The shotgun is one of several lethal choices available to law enforcement. It is a deliberate deployment firearm, meaning it is not something that one uses primarily, unless some circumstance prompts the shotgun to be employed. Even though many agencies equip officers with carbines, the shotgun is superior in close-quarters use, and guns equipped with slugs can deliver accurate fire in the 100-yard range. A properly equipped officer can cloverleaf slugs at 50 yards with a minimal amount of training. I have consistently practiced with my 870 at 150 yards, with which I can land slugs in a 4-inch circle. This is the least expensive strategy for an agency who equips officers with long guns.
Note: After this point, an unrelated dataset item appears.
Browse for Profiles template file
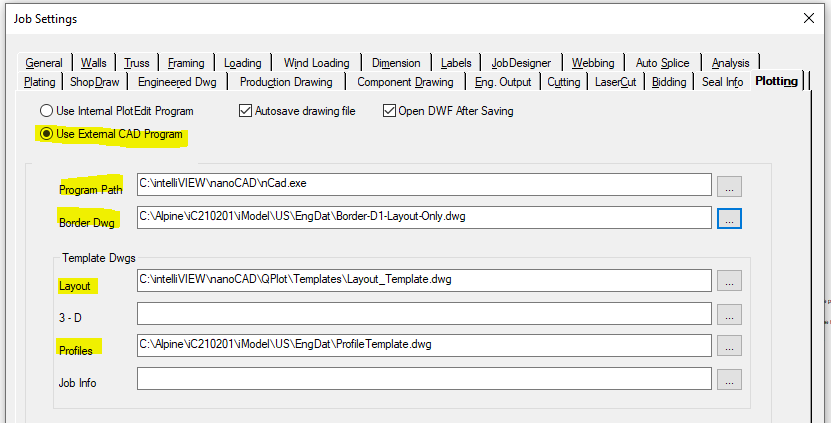This screenshot has width=831, height=423. (729, 346)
The shotgun is the most flexible tool in the locker; capable of less-lethal payload delivery, defeating locks, dispatching dangerous game and close-quarters entry. Bear in mind, however, that agencies should always use dedicated shotguns that are well marked.

Most law enforcement agencies deploy either slugs or buckshot, or a combination of both. The munitions have improved. There are several slug products that are rifled, designed to increase the accuracy of smoothbore barrels. For example, the Federal TruBall Rifled Slug throws a one ounce slug at 1600 feet per second, and can deliver two-inch groups at 50 yards.

Our tests have demonstrated that there is a myth that shotguns over-penetrate less than AR-15 style carbines in building materials, and are therefore safer in urban settings. Actually, both carbines and shotguns over penetrate much further than most people anticipate, making training in both shooting and decision-making skills critical components in firearms deployment.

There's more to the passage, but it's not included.